Co-opting the imagery of the suffering of Nazi victims for political or ideological purposes is not only wrong, it is in the poorest of tastes. It is a way to minimize the suffering of the victims and survivors and to blur the boundaries of ideological fanaticism in an attempt to make it include anybody we disagree with. Most recently, the issue was even used by the San Francisco coalition attempting to make circumcision illegal, and a few years back to oppose Bush's Iraqi war. So if everything we disagree with can be labeled as “Nazi”, where does that leave the ideas and actions of real Nazis and their ideological heirs? If we are capable of insulting the memory of the victims by misusing the imagery that evokes, what is that saying of ourselves as individuals?

 

To add salt to the open wound, many of those who invoke the Holocaust to justify their actions are themselves followers of some form of authoritarian ideology or philosophy which many times resembles, and often copies, Nazi themes and techniques. Hamas in Gaza, Hezbollah in Lebanon, Al Qaeda, Stalin in Russia, etc.

 

The Holocaust should be respected by keeping it in its proper context. It represents a red flag in Human history about the abuse of power and of the crimes that can be committed in the name of ideology.

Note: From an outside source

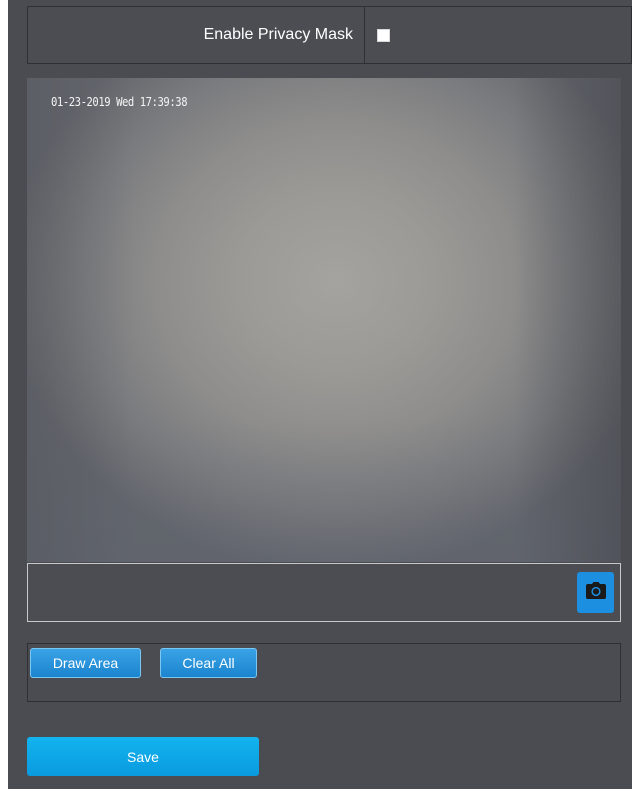 The height and width of the screenshot is (789, 632). What do you see at coordinates (196, 35) in the screenshot?
I see `privacy-mask-label: Enable Privacy Mask` at bounding box center [196, 35].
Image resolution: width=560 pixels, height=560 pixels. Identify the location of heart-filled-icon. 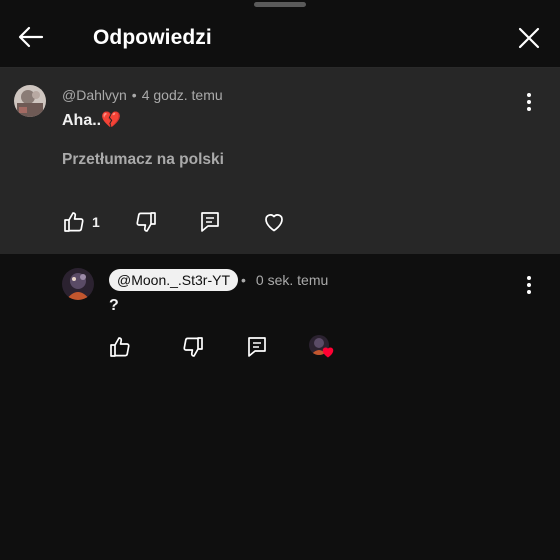
(328, 352).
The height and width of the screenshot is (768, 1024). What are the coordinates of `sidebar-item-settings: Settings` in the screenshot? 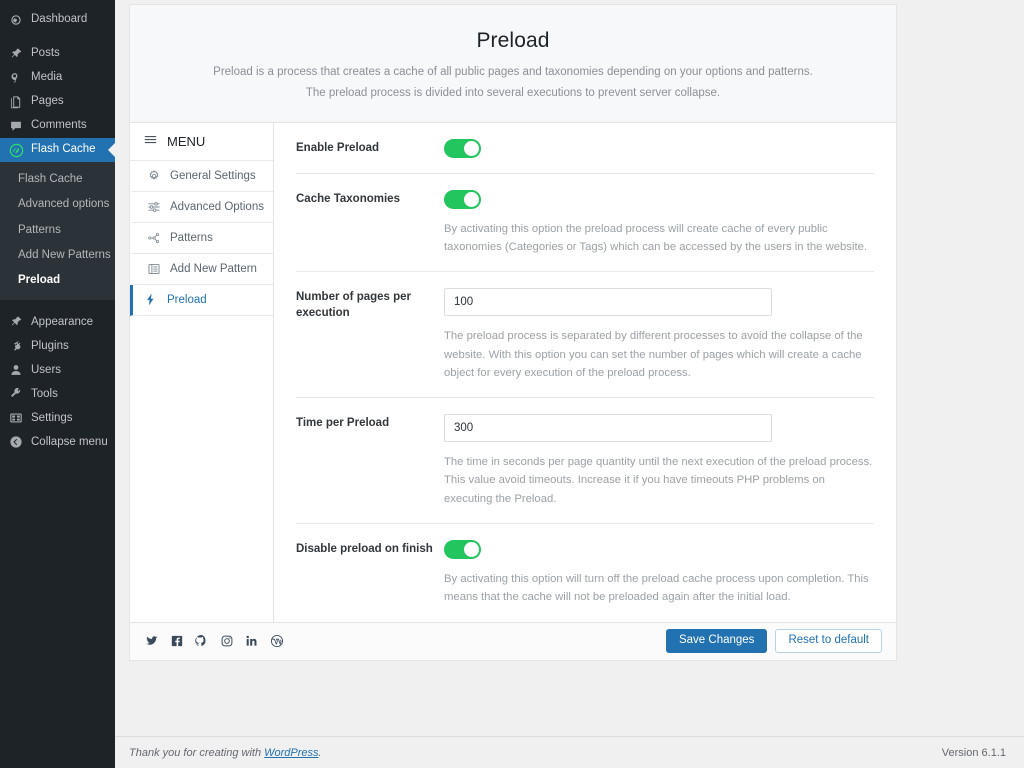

Trivializing its imagery and meaning is to diminish the power of the lesson, and diminishing that power brings us closer to accept it. The Holocaust should never be accepted, but it should stand as a warning for all Humanity for all times.

 

To those who abused an eight year old for not wearing clothes “modest enough” by their standards, I can only say “Shame on you!” - Judaism is not about imposing our views on others, it is about compassion and acceptance of differences. You are entitled to your beliefs, but so is that eight years old girl, and so am I.